Another sad OLPC moment

I was in a cafe yesterday in Palo Alto and there was a woman talking in a very loud voice on her cell phone (why do people do this?) about how she was going to get her daughter “one of these new XO laptops,” which she said was a great thing to do because “you buy two, and they send you one and send the other one to a kid in a Third World country.” Mrs. Loud also seemed to think the XO machine was this super advanced machine and her little daughter was just going to be overjoyed to own one. I didn’t have the heart to tell her the truth. As in, the bugs haven’t been worked out, and there’s no tech support, and none of that nice educational software at the computer store will run on it. I know she’d just call me a racist or something.

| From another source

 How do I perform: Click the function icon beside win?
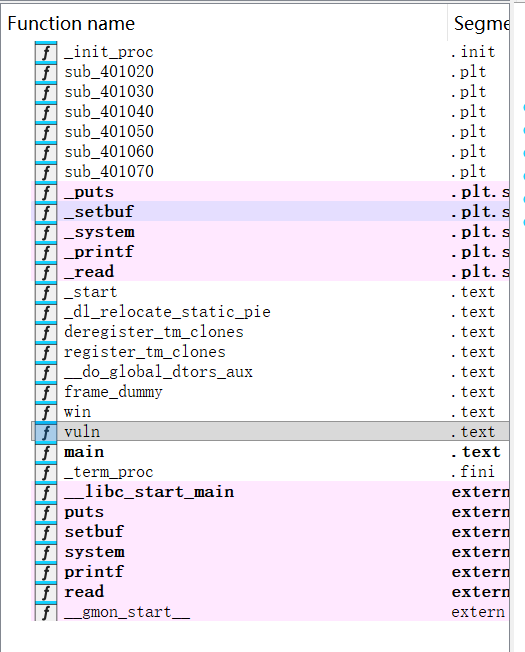pos(46,412)
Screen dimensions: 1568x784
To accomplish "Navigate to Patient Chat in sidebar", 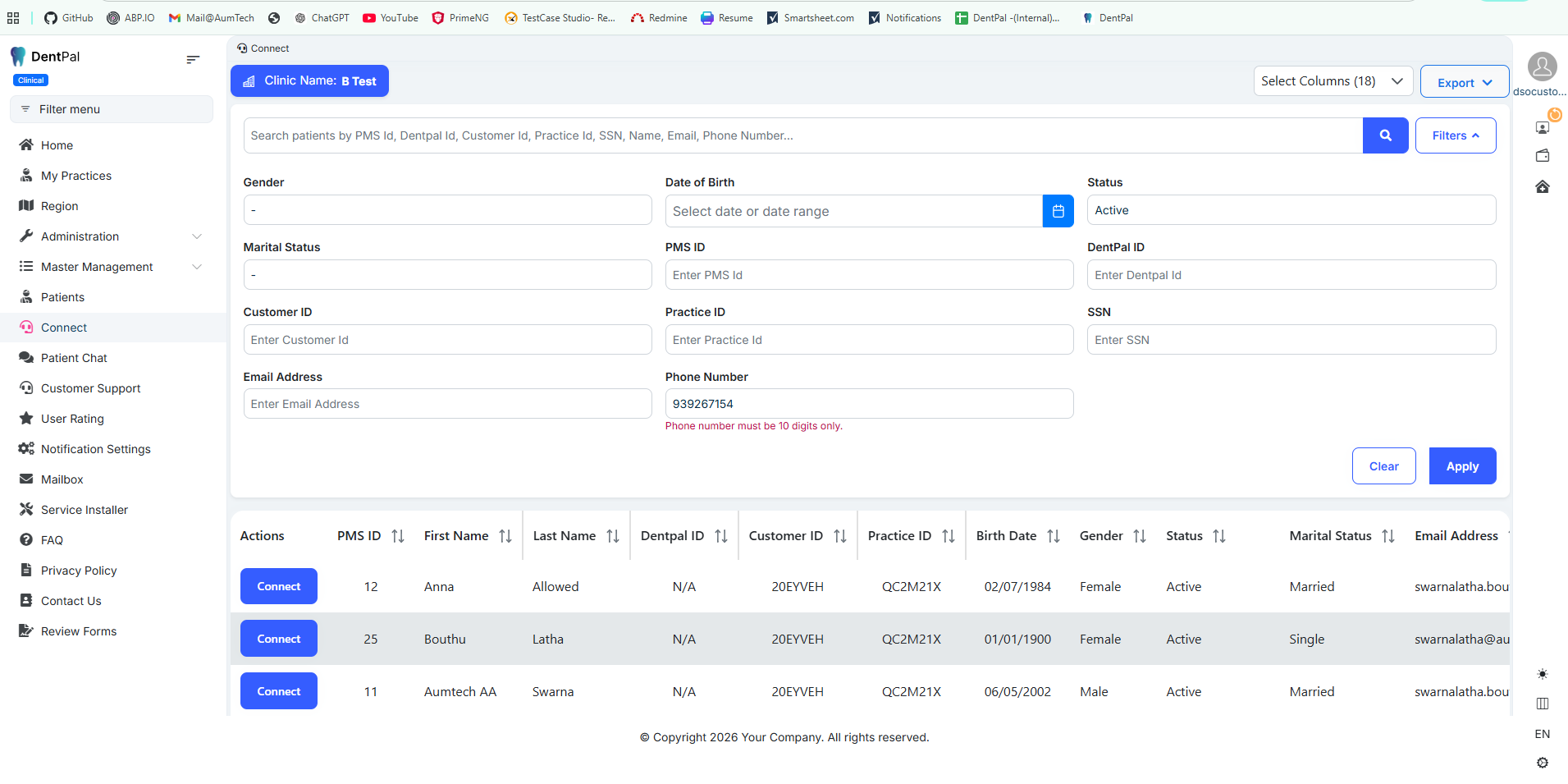I will tap(74, 358).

Anyhoo, it occurred to me that people are really being victimized here. All joking aside, I think the hype around OLPC used to be just sad but now it’s shitty and misleading. Regular civilians have no idea what they’re getting into. They’re victims of this crazy social experiment and will get fleeced for 400 bucks just so that Czar Nicholas can carry on his quixotic crusade. Worse yet is that “reviewers” like Smurfy Pogue have been complicit in this by printing rave reviews and burying all the bad news.

One final thought on this. Yes it’s true that Intel and Microsoft came down hard on this XO machine and have tried to kill it. But it’s not because they hate kids. Negroponte brought this backlash on himself by going around telling people how he was going to free the world of the Wintel monopoly. The project was never about the kids. The kids were just thrown in as a (very effective) propaganda tool. The truth is this project was about hurting Microsoft and Intel. Look who’s funding it. And even while OLPC was talking in public about helping kids, off the record their message went like this: “Can you imagine how profound it will be to have one third of the world’s population growing up on a platform that isn’t Windows?”

That’s what brought on the backlash. Also, consider this. If OLPC really just wanted to help kids get low-cost laptops, they wouldn’t care if the kids chose machines from Intel or Asus. They’d just be happy for the kids, right? Yet they do care. In fact, they’re furious. That speaks volumes.